Securent’s Entitlement Management software gives IT managers a way to centrally define the applications to which a user may be given authorization, and integrate these controls into an already-deployed identity-management environment. According to analysts, Securent’s software fills a need overlooked by much of industry, though CA, BEA and Oracle are also zeroing in on this identity-management segment.
Jonathan Penn, principal analyst for identity and security at Forrester Research, said Securent “is addressing a neglected part of identity management: authorization. And more specifically, fine-grained authorization -- not just the authorization based on the user and the URL address they’re going to that the Web single-logon vendors have, but very sophisticated policies for who could do what on which resource based on a range of data that could be both dynamically determined and application specific.
“It’s a big gap in centralized management and a difficult nut to crack,” Penn added, noting that Securent and CA with its IAM Toolkit product seem the most ambitious vendors in taking it on.
“If you look at the way most applications have been developed, there has not been a consistent process around the design approach so you can get fine-grained authorization or entitlements,” says Roberta Witty, research vice president for security and privacy at Gartner. “These authorizations tend to be all over the place.”
Sometimes corporations seek to improve the situation through custom coding practices. Securent’s Entitlement Management software brings fine-grained centralized control into place through three modules, the Policy Administration Point to provide centralized administration management; the Policy Decision Point to evaluate resource-specific authorization policies; and the Policy Enforcement Point to enforce the entitlement policies.

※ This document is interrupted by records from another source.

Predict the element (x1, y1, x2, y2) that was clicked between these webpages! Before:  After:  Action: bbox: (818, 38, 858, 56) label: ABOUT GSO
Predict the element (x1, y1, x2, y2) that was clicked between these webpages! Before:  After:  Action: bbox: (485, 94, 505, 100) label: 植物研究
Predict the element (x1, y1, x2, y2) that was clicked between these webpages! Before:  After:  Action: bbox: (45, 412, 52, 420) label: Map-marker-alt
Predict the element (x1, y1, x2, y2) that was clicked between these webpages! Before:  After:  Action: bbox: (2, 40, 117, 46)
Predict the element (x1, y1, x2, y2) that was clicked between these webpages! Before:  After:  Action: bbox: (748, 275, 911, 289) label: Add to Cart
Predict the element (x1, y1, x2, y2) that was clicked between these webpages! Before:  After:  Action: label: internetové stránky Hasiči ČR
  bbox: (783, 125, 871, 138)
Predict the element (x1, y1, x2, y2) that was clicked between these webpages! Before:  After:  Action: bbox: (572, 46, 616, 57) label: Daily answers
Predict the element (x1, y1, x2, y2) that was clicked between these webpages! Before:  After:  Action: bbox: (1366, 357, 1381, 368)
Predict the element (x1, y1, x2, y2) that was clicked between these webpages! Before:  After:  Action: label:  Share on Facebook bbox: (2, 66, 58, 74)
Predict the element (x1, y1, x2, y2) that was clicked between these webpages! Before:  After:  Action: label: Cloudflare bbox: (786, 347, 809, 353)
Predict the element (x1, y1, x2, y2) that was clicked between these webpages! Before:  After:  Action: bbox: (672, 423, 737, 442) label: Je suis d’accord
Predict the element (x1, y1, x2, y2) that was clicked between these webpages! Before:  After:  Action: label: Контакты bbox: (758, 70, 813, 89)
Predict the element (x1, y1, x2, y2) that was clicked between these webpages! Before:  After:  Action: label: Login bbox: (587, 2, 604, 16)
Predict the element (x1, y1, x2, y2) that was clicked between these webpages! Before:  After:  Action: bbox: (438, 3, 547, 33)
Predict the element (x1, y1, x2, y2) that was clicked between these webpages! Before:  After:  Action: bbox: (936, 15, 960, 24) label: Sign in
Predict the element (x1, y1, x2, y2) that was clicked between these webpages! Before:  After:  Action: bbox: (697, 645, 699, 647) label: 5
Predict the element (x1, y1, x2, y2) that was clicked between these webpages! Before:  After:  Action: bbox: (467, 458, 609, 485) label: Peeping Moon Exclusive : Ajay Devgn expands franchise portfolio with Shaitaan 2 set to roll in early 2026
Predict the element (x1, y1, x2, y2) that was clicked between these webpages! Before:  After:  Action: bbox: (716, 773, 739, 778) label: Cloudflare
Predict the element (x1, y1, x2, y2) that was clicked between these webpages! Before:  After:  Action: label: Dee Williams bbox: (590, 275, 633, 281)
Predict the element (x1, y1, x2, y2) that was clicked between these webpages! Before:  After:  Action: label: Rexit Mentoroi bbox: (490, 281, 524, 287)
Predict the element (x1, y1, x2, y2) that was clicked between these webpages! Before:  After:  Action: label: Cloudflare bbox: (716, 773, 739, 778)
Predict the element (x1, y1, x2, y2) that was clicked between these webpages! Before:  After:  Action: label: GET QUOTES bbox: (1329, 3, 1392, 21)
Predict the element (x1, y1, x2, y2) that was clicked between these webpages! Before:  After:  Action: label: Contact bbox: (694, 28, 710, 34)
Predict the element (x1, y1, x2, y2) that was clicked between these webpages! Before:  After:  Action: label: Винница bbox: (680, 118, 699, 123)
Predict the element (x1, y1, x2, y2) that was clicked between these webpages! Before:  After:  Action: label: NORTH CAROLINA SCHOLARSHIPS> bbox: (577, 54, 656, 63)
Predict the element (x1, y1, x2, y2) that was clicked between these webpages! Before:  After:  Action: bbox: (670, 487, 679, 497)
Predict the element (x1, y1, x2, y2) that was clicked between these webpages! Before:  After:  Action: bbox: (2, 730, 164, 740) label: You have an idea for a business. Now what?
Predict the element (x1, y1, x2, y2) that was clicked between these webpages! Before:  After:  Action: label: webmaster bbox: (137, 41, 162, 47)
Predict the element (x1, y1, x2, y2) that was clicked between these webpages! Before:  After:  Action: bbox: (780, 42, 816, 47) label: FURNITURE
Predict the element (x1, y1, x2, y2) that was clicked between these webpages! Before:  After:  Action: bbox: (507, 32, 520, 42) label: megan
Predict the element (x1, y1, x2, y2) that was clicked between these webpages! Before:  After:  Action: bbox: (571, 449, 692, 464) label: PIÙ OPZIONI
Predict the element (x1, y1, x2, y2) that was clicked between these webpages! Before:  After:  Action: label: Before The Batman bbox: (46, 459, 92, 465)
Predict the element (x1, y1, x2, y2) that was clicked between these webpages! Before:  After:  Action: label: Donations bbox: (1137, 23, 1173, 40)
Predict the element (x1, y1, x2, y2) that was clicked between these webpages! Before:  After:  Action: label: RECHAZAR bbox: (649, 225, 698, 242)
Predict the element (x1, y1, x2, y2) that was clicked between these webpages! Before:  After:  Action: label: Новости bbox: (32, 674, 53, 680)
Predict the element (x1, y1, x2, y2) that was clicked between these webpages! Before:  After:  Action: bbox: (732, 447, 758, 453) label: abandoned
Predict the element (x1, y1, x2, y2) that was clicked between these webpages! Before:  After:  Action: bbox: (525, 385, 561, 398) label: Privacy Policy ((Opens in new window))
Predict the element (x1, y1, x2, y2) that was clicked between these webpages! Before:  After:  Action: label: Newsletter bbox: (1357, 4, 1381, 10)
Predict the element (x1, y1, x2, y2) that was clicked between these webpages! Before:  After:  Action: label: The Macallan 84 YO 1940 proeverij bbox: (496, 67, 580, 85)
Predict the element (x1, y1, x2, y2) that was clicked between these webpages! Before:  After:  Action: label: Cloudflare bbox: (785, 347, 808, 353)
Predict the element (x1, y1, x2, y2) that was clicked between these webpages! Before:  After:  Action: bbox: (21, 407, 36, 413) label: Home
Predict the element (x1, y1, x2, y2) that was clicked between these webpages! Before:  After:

The software, which runs on Windows, Linux or Unix servers, can centralize the policy enforcement for databases, applications and network access so user entitlements can be administered through a SOA-compliant service.
Vendors that include BEA, Oracle and CA all market user-provisioning tools, but Securent is carving out a niche for itself with the first software entirely based on the eXtensible Access Control Markup Language (XACML) 2.0 standard, Witty says.
Securent’s co-founder and CEO, Rajiv Gupta, says he launched the Palo Alto, Calif.-based start-up with CTO Sekhar Sarukkai because corporations and government agencies face various pressures to find better authorization and policy-enforment methods.
A handful of corporations, including Credite Suisse and Qualcomm, are testing the Entitlement Management software, which costs about $200,000, according to Securent, which has an undisclosed amount of venture-capital funding from Greylock Partners and Onset Ventures.